Reproduce all of the entries below exactly, without a single change.

━━━ DATA FOR ANALYSIS ━━━

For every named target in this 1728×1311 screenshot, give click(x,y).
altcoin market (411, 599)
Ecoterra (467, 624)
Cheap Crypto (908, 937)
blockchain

━━━

— EXERCISE RESULT —
For every named target in this 1728×1311 screenshot, give click(x,y).
altcoin market (411, 599)
Ecoterra (467, 624)
Cheap Crypto (908, 937)
blockchain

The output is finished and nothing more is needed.